CREATIVE Technology shares hit their highest notes in a decade on Monday, powered by hopes over its new audio product which some now caution may be overly optimistic.
The stock surged to S$8.75 at the close of trading, putting the day's gain at 71 per cent, with a cool 9.8 million shares changing hands. The counter went as high as S$9.77 in intra-day trade, touching that mark around 2.30pm.
The week-long rally has taken the stock to levels last seen in 2007. Creative is now worth seven times as much as on Feb 22, when shares traded at S$1.25 apiece.
On Monday, the stock also bucked the overall weakness in Asian markets spooked by the threat of a looming global trade war.
Creative's stock began surging on Feb 23, when it more than doubled in value - a development which prompted a Singapore Exchange query.
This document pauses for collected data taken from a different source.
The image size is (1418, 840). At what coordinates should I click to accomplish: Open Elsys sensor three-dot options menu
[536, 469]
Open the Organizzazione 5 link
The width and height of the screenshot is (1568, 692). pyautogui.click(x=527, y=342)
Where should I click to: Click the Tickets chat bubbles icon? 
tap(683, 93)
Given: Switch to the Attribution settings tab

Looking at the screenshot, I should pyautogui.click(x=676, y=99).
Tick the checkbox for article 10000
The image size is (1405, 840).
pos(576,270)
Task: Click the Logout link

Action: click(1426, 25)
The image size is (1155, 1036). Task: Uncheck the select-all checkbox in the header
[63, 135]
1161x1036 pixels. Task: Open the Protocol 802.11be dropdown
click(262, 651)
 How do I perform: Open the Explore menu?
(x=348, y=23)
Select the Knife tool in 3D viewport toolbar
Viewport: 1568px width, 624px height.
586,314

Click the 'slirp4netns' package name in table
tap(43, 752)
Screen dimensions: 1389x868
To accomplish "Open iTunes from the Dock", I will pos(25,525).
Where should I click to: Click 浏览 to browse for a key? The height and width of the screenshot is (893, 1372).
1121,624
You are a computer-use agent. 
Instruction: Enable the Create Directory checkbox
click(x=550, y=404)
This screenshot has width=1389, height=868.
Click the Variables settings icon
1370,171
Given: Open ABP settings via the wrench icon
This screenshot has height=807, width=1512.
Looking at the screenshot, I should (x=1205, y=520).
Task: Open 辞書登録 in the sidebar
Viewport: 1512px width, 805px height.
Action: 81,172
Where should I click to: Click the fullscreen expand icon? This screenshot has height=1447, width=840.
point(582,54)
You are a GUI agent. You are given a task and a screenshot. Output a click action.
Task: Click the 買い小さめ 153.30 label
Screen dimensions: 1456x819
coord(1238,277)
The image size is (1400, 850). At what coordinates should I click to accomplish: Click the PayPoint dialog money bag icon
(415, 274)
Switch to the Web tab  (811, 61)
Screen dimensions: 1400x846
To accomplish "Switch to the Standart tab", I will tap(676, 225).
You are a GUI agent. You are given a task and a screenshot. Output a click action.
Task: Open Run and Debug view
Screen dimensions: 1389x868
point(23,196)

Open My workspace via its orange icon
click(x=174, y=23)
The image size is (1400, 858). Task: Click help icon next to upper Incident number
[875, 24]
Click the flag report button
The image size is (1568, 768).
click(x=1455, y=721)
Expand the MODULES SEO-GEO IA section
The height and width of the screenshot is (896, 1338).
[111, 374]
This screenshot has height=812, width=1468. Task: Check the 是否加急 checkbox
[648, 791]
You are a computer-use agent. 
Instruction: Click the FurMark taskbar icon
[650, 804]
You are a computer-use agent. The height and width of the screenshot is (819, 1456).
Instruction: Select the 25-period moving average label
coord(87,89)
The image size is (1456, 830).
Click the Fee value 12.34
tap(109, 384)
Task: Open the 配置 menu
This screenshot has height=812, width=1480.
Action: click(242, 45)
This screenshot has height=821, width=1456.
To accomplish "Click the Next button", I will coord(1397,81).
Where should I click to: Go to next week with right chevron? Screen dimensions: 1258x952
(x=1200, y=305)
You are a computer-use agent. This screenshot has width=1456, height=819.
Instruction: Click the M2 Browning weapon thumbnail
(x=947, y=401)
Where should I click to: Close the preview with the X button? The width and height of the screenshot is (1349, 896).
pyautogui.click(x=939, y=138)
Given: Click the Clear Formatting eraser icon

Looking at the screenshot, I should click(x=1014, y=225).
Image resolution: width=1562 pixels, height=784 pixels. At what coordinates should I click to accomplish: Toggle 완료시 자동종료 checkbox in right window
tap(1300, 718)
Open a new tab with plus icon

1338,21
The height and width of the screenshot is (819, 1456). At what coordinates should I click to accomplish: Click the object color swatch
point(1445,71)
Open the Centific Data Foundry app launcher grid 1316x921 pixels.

The spike came after The Business Times broke the news on the company's forthcoming Super X-Fi product, which promises to deliver a "three-dimensional" listening experience mimicking how people hear in real life.
The market buzz about the potential of Super X-Fi increased when stock watchers briefly moonlighted as tech reviewers last week, when Creative hosted them to a demonstration of the device.
DBS analyst Sachin Mittal wrote on March 1 that the technology "could be a much-needed lifeline for the company", which has come under pressure from both premium competitors and cheaper Chinese manufacturers.
Creative recently posted a second-quarter net loss of US$4.2 million for the three months to Dec 31, 2017, on a 6 per cent year-on-year dip in revenue to US$20.9 million.
Mr Mittal pegged his base-case valuation of the stock at S$5.56 a share, with a revenue forecast of US$232 million for FY2020. The bull-case fair value of S$8.10 a share forecasts turnover of US$372 million.
Separately, CGS-CIMB analysts Yeo Zhi Bin and William Tng noted on March 1 that Creative was trading at a price-to-sales ratio of 2.9 times, against ratios of 2.5 times for small- to mid-cap technology stocks under coverage and 10.3 times for Hong Kong-listed gaming giant Razer.
But how long the excitement will last is anyone's guess for now.
Mr Mittal's report flagged the risk assessment of Creative as "high", on factors such as the possible inability to replicate Super X-Fi test results in real-life conditions and a potential failure to mass-produce the chip.
An analyst who declined to be named said in a phone interview that the stock's upward burst has been "a bit absurd".
"People are buying on the 2020 figures that DBS has postulated," the analyst said, noting that the numbers are estimates of turnover, not profit - and two years away, to boot.
CGS-CIMB's Mr Yeo told BT: "If a competitor suddenly announced a competing technology, this whole euphoria could quickly evaporate, just as rapidly as it was built up.
"On the other hand, if Creative manages to execute, then the sky is the limit, as we have seen from the other tech giants."
As far as Creative founder Sim Wong Hoo is concerned, it has found the holy grail of headphone audio. The Super X-Fi headphone holography is powered by a chip that fits into a slim dongle that can be plugged into most headphones or earphones.
Since January, Creative said it has presented its Super X-Fi to headphone makers and received validation. It also said it would sell the new chip to other companies. The Super X-Fi technology is powered by a new chip said to pack five times more computing and digital signal processing power than Creative's most powerful Sound Blaster chip, but consumes less than half the power.
Creative is best known for its Sound Blaster sound cards, but since that defining product, has struggled to find the same level of success.